I cannot fix anyone. I cannot cure anyone. I cannot eliminate your pain in one visit. I cannot make patients come to PT. I cannot make anyone do their HEP. At the end of every first session with a patient or client I always say “We will get you better”. Notice WE. I never say “I” because it is just not something I believe I can do. It needs to be a team approach, and the only way to succeed as a team is to trust each other. Here are 4 simple steps to follow:
- TALK STRAIGHT: Do not be afraid to admit to the above statements. Be upfront with patients regarding expectation and treatment duration. It is OK to see someone over the course of 6-8 weeks – especially if your goal is to make permanent change and modify behaviors. There is just no short cut around this and scientific evidence will support you. Let patients know what their role is, and be straight-foward when they are not meeting their end of the deal. If you have children and you tell them they cannot go out unless they clean their room the same applies for patients with “home work” and lifestyle changes. Here I always find the wise words of Yoda helpful, “Do or do not, there is no try.”
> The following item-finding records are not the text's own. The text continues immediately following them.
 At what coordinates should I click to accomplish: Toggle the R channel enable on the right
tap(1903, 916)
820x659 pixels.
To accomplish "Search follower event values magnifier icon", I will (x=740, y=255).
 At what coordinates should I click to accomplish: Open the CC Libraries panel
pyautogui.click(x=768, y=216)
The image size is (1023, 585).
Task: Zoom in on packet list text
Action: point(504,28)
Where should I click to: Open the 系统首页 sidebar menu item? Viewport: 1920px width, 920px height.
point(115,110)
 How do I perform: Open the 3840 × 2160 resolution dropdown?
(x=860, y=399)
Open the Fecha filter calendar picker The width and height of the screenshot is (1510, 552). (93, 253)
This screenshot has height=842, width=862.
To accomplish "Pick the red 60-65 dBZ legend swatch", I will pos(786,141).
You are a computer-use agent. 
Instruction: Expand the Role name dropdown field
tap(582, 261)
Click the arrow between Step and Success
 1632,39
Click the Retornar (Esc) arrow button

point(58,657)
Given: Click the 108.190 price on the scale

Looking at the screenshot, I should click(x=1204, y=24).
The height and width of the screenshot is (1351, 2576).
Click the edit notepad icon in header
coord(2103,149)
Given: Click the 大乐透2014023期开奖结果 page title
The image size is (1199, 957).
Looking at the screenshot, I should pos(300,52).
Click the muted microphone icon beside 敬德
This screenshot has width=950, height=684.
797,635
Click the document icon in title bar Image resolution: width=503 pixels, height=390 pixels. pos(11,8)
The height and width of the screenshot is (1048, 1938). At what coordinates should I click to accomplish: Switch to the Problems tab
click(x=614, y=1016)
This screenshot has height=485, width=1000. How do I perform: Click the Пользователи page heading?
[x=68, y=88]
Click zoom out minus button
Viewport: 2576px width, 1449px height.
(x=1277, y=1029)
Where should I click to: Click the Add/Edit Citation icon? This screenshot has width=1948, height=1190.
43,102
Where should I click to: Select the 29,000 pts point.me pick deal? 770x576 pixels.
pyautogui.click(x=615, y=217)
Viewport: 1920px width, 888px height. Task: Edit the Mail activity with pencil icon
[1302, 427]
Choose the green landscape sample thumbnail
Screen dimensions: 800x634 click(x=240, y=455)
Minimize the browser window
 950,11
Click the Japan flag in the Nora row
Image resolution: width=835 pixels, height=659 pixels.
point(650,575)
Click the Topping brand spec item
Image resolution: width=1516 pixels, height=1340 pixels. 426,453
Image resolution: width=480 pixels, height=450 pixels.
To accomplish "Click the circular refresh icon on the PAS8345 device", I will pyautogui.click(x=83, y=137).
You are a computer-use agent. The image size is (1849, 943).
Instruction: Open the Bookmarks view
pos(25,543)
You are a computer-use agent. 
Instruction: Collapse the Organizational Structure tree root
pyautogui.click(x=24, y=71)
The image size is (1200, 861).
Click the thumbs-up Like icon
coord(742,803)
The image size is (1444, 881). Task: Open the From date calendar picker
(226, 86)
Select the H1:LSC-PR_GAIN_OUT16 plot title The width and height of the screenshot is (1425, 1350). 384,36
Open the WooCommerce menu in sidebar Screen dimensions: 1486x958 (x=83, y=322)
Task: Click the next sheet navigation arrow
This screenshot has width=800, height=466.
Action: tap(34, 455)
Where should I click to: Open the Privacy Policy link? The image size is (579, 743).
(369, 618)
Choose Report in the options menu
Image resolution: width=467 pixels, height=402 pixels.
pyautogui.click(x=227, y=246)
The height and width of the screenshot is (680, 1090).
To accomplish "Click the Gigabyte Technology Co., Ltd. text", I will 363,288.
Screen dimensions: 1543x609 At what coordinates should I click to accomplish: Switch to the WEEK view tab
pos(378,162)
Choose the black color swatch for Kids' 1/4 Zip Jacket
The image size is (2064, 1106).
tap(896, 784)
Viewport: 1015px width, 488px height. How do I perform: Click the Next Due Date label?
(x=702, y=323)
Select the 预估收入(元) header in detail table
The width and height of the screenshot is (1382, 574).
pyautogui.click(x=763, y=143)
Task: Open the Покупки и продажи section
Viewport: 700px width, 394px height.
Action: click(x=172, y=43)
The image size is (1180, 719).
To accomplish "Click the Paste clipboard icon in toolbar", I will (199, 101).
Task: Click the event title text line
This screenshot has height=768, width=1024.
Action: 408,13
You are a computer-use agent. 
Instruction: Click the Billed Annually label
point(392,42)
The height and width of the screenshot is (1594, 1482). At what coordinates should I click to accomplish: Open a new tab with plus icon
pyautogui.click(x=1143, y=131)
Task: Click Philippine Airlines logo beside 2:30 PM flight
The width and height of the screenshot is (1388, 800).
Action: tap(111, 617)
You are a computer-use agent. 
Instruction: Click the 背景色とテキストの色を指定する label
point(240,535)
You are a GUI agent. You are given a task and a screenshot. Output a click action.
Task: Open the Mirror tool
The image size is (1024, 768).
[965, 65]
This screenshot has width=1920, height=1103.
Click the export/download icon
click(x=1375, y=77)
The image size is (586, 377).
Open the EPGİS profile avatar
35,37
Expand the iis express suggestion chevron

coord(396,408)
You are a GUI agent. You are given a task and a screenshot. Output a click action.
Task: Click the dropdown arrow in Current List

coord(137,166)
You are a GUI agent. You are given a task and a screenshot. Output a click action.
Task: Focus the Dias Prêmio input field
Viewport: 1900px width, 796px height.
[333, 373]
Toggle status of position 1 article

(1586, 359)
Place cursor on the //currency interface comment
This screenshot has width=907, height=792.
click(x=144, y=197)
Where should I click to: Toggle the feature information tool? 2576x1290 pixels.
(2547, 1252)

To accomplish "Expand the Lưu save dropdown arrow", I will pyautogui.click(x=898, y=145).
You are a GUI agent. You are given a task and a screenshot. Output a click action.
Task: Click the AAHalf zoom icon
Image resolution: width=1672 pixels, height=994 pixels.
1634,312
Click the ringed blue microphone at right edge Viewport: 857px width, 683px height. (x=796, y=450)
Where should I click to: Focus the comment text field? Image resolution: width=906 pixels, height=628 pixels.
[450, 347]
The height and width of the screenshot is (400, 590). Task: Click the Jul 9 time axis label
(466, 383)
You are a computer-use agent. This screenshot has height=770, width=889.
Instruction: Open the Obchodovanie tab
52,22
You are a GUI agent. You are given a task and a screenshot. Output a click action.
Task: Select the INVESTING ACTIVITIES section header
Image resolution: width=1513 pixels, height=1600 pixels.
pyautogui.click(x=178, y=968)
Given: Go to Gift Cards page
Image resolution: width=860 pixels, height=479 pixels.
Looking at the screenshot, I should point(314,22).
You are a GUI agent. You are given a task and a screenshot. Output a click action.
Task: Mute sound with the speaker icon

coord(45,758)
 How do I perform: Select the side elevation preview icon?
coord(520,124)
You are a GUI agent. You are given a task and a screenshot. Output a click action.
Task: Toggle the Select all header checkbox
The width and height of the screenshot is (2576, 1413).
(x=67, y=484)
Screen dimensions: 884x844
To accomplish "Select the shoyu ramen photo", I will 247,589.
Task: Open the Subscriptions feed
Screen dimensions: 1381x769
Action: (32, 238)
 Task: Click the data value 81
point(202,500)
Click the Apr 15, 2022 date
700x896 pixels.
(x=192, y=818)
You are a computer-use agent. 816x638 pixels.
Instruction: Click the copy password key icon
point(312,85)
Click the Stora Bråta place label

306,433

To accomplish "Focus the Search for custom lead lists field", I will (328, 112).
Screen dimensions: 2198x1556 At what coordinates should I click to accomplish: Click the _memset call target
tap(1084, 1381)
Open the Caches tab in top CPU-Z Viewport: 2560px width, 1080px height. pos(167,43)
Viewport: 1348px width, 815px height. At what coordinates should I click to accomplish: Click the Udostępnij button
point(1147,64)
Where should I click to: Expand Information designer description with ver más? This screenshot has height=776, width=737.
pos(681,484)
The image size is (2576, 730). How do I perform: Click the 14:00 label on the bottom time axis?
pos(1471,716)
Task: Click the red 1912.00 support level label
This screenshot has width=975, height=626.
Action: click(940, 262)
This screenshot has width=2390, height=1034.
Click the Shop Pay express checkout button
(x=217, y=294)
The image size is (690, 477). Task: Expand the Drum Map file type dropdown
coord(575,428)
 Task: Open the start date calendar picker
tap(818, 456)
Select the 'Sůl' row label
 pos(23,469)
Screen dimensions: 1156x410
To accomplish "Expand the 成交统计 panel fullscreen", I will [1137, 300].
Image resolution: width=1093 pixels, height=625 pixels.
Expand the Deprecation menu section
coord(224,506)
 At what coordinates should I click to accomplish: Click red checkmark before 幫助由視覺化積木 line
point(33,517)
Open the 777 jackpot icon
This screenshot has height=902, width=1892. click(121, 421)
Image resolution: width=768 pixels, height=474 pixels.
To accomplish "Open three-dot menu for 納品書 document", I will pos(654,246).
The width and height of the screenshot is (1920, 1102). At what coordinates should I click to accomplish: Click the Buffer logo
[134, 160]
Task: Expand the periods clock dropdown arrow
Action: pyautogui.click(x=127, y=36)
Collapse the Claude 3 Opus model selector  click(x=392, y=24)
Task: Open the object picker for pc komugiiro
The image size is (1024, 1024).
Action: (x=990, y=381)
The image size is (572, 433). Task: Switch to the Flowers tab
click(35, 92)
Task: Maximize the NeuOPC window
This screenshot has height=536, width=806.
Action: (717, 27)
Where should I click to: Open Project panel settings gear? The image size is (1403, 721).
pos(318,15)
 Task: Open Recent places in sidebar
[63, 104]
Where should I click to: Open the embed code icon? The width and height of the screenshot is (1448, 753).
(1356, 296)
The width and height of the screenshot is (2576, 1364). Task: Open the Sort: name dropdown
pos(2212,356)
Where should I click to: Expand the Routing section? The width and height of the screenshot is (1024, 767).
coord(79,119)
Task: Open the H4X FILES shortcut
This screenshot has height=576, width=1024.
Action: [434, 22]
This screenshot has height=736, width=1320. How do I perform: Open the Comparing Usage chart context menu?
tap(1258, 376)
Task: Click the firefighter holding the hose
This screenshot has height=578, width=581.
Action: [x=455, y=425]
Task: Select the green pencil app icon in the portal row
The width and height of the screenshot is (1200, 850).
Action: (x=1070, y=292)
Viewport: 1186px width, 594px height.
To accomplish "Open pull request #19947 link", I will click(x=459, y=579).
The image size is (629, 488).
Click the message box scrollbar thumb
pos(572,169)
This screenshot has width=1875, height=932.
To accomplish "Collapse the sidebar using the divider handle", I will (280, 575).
- DEMONSTRATE RESPECT: Thank your patients for every visit. Realize that it is they who have to alter their schedules and lifestyles to come see you. We are just doing our jobs – we wait for our clients to arrive in our offices. We do not alter commutes, get babysitters, etc. Follow up with e-mails. Be it after the first session to see how they felt, or after a “hard” day to remind them that they are doing great. Take notes of your patients. It is easy to put a reminder about the names of kids, activities they did over the weekend/vacation or even birthdays. Most importantly seek feedback – yes both positive and negative and be willing to accept both in stride since it is usually the negative feedback that will require you to change something or take action.
- RIGHT WRONGS: I can recall one instance in the last two years where a patient was not satisfied with her treatment and experience at the clinic. The only way I was able to establish that was by following up. In response we refunded her for her entire visit in cash. On other occasions where I have had to call out of work due to personal or health reasons I made sure it was myself the patients heard from. I let them know what I would take into consideration if they had issues arise in the future and I would do my best to extend hours that week or next to accommodate the visit and ensure their rehab does not fall behind.
- GET BETTER: Do not be afraid to make mistakes but learn from them. Take courses and work with people who challenge your way of thinking, not solidify it. I always say you “know what you already know.” A key ingredient to patient care may be connecting a new thought or treatment you had not yet tried. People see when you are going above and beyond for them and they can quickly identify when they are being forced to continue treatment that is not working.
In conclusion while thinking about the above steps I invite you to try this simple exercise: Send yourself a Start/Stop/Continue Report. Think about what you need to start doing, stop doing and continue doing to build trust – this also makes for a great team exercise!